Questi giorni dovranno servire anche all’opposizione per articolare una proposta per la quale si dicono pronti –a cominciare dallo stesso ex direttore dell’Agenzia internazionale per l’energia nucleare- ma che non è ancora sul tappeto. Il fatto che dagli inizi della protesta nelle piazze del Cairo come di Alessandria non siano comparse bandiere di partiti, che i morti siano in preponderanza dei civili, che i blogger e gli internauti abbiano avuto un ruolo fondamentale nel dare respiro e anima alla protesta, non significa che ci sia una visione chiara del futuro. E neanche le parole del presidente siriano Assad intervistato dal Wall Street Journal su una “nuova era” in Medioriente accompagnata dal consiglio ai governanti arabi di fare di più per venire incontro alle aspirazioni politiche ed economiche della loro gente –parole che per un certo verso controbilanciano chi come Israele teme gli esiti incerti e le possibili derive future- non contribuiscono a delineare un’alternativa concreta, specie nel più importante Paese arabo, l’Egitto.  
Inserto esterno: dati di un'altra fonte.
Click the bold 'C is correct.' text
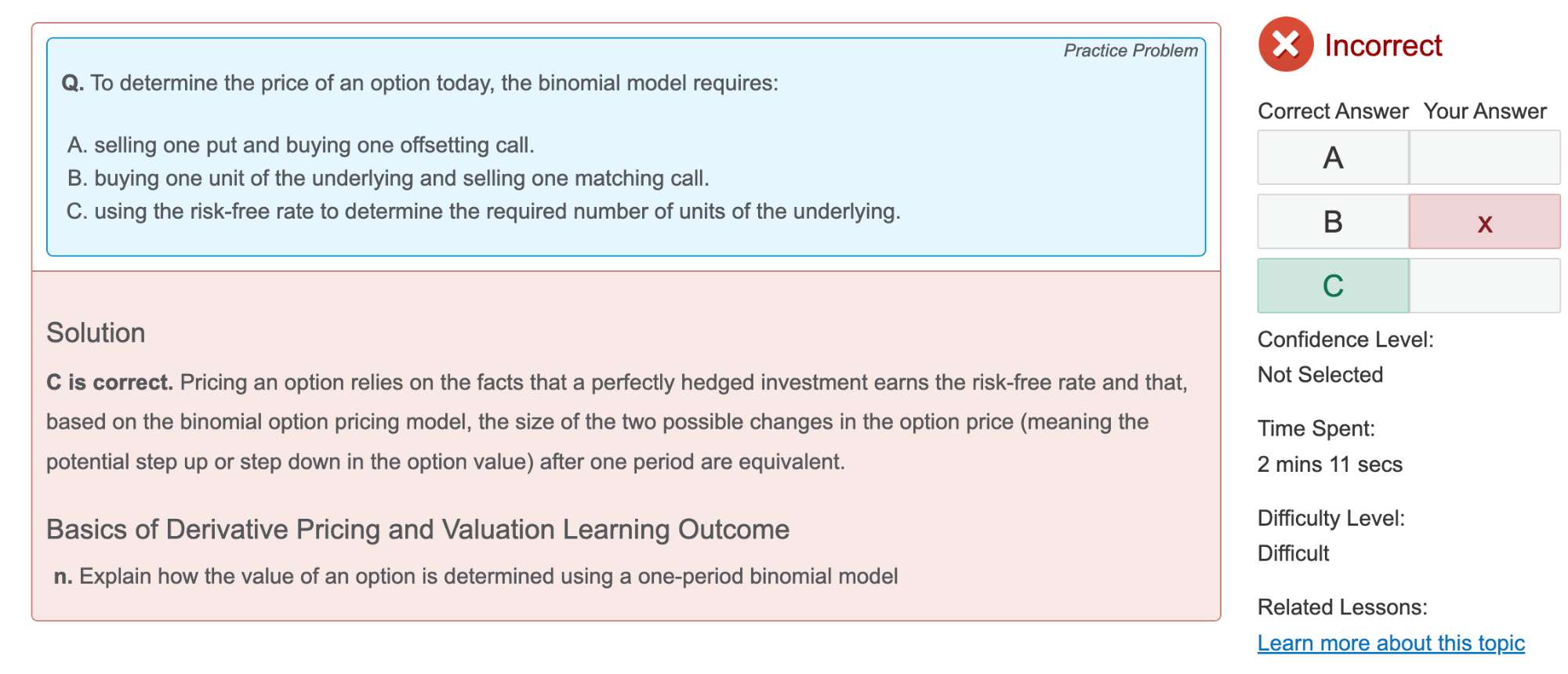This screenshot has width=1568, height=674. 109,382
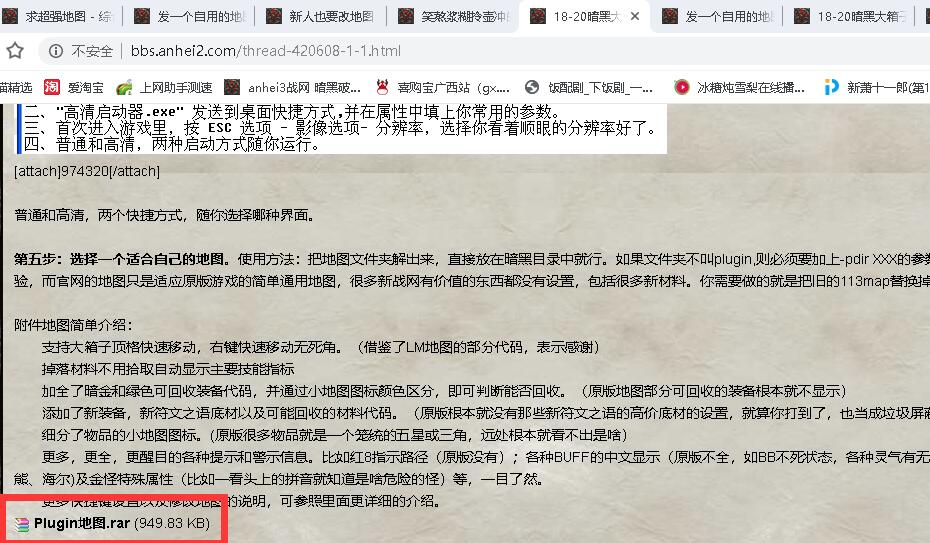Open the 饭醉剧_下饭剧 bookmark globe icon

[x=532, y=87]
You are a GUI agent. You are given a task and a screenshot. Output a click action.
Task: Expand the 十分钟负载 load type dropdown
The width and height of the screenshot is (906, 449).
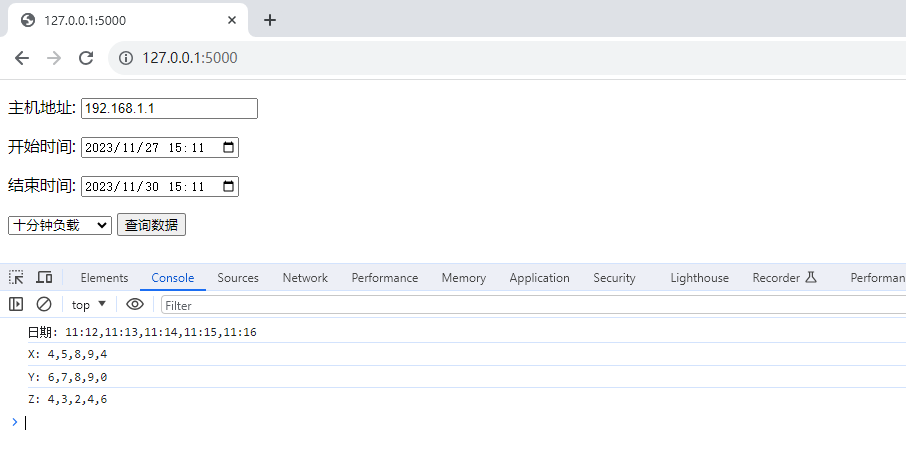60,225

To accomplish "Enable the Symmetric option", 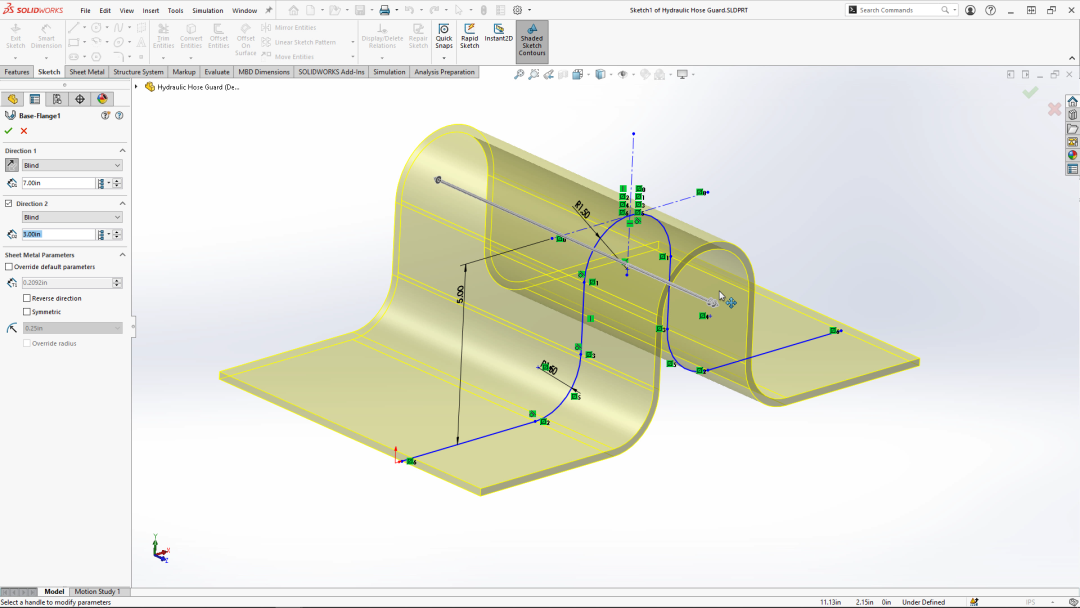I will click(x=27, y=311).
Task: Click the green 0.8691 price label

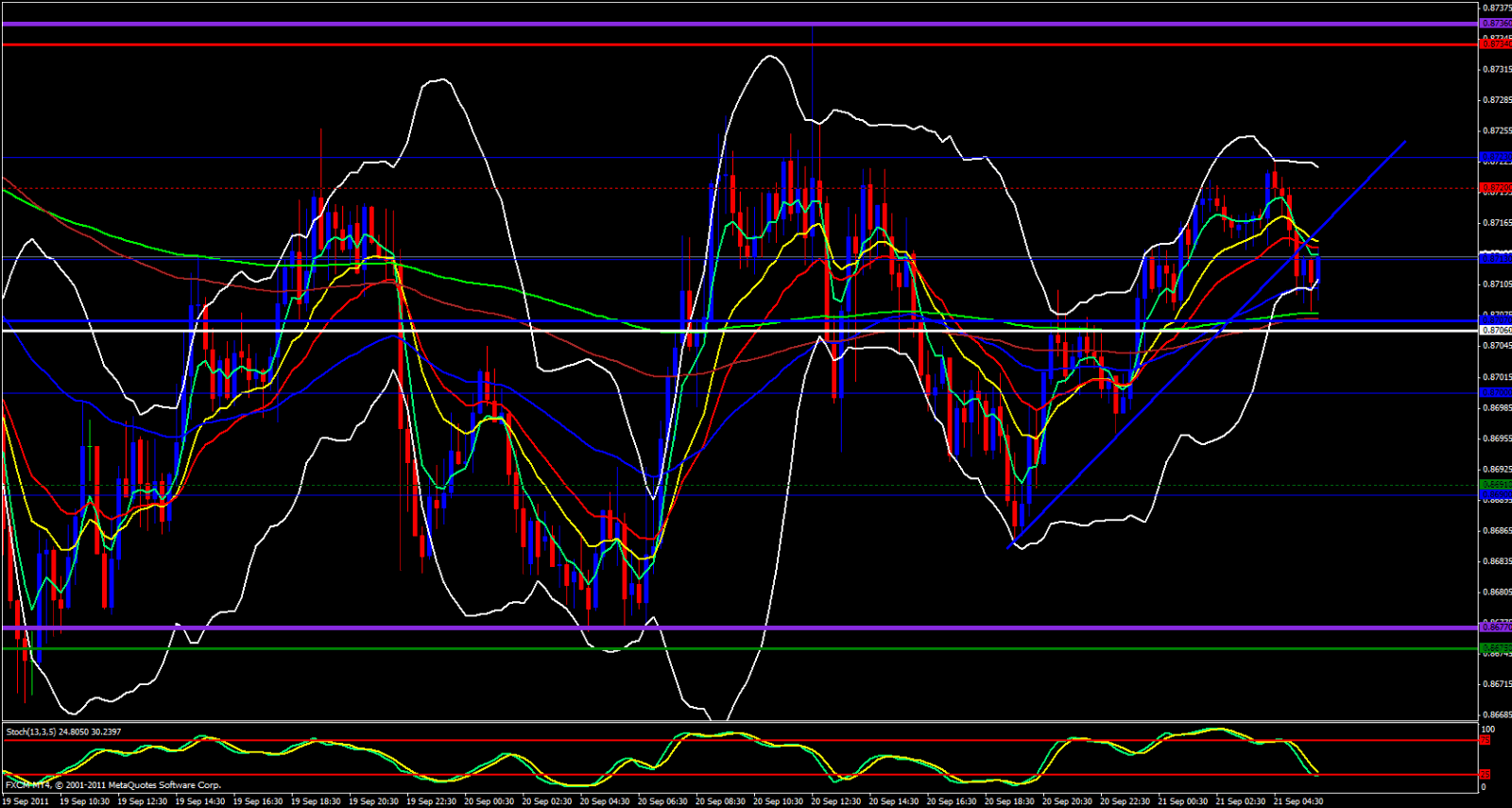Action: [x=1496, y=485]
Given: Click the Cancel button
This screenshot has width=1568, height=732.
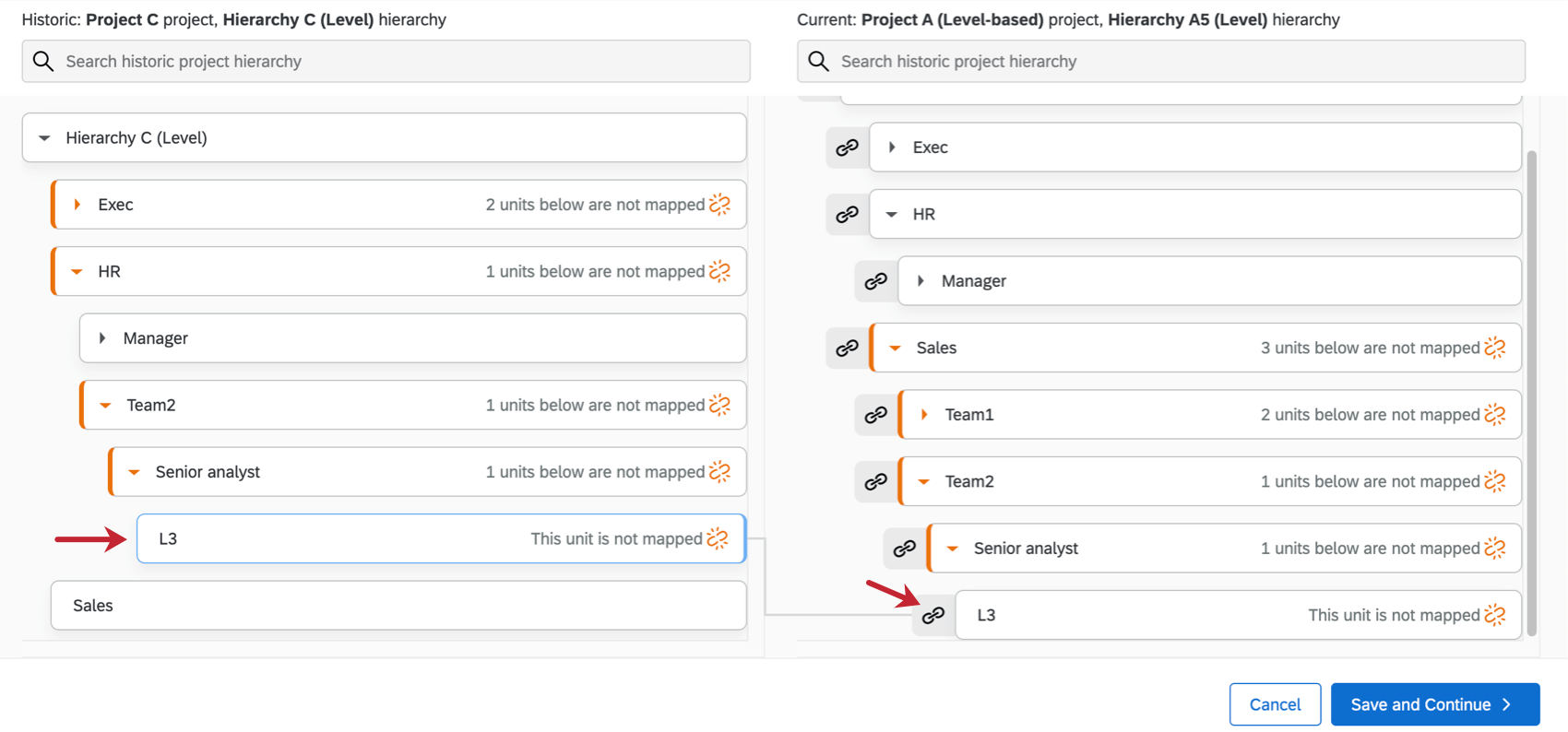Looking at the screenshot, I should coord(1275,704).
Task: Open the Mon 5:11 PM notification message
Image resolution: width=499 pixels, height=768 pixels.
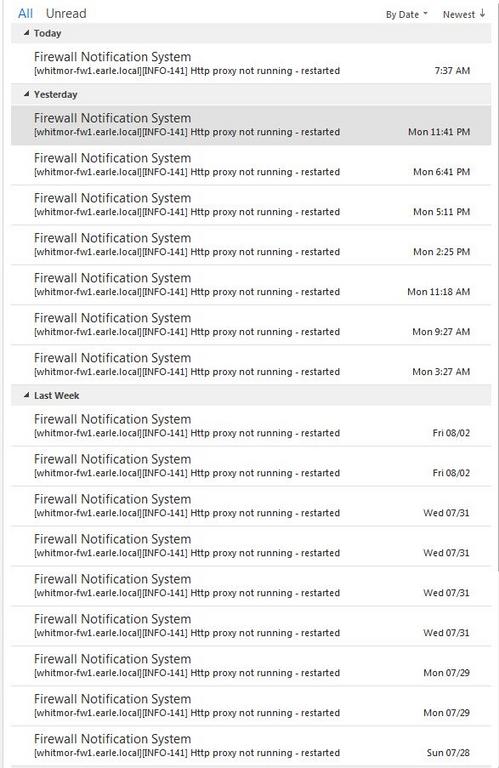Action: click(x=251, y=205)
E’ stata la parola “dignità”, accompagnata da “libertà”, “diritti”, “democrazia”, per la quale un giovane laureato e disoccupato si è dato fuoco, a far deflagrare la paura di un’intera popolazione e a trasformare in Tunisia una rivolta in rivoluzione contro uno dei regimi autocratici che dal Maghreb al Medioriente si avvicendano sotto le insegne di repubbliche  stranamente dinastiche. Come lo è l’Egitto di Mubarak alle prossime presidenziali valutava se candidare o meno il figlio Gamal
Una rivoluzione anche quella che si sta delineando dal 25 di gennaio in Egitto, che vede i Fratelli Musulmani a fianco della popolazione chiedere la fine di un regime autoritario duro anche verso questo gruppo radicale, senza però –almeno per il momento- avanzare proposte. La voce ora è quella della piazza, in primo piano ci sono le richieste di diritti fondamentali. Forse per questo gli Stati Uniti hanno preferito consumare la rottura con Mubarak chiedendo con voce ferma che la transizione cominci subito, piuttosto che lasciare spazio a chi come Al Qaeda potrebbe cavalcare la protesta.

Una lezione arriva comunque dal Libano, dove l’attentato all’ex premier Rafik Hariri ha provocato nel 2005 la rivoluzione dei cedri che ha costretto la Siria a lasciare il Paese. Le elezioni successive hanno consacrato una nuova maggioranza, ma Hezbollah, pur all’opposizione, ha condizionato l’azione di governo e, specie dopo la guerra con Israele del 2006, si è rafforzato, fino a provocare la recente caduta del governo Hariri. Una rivoluzione inimmaginabile fino a quel momento, una vera sollevazione che peró non ha prodotto gli esiti previsti. Ma ancora instabilitá.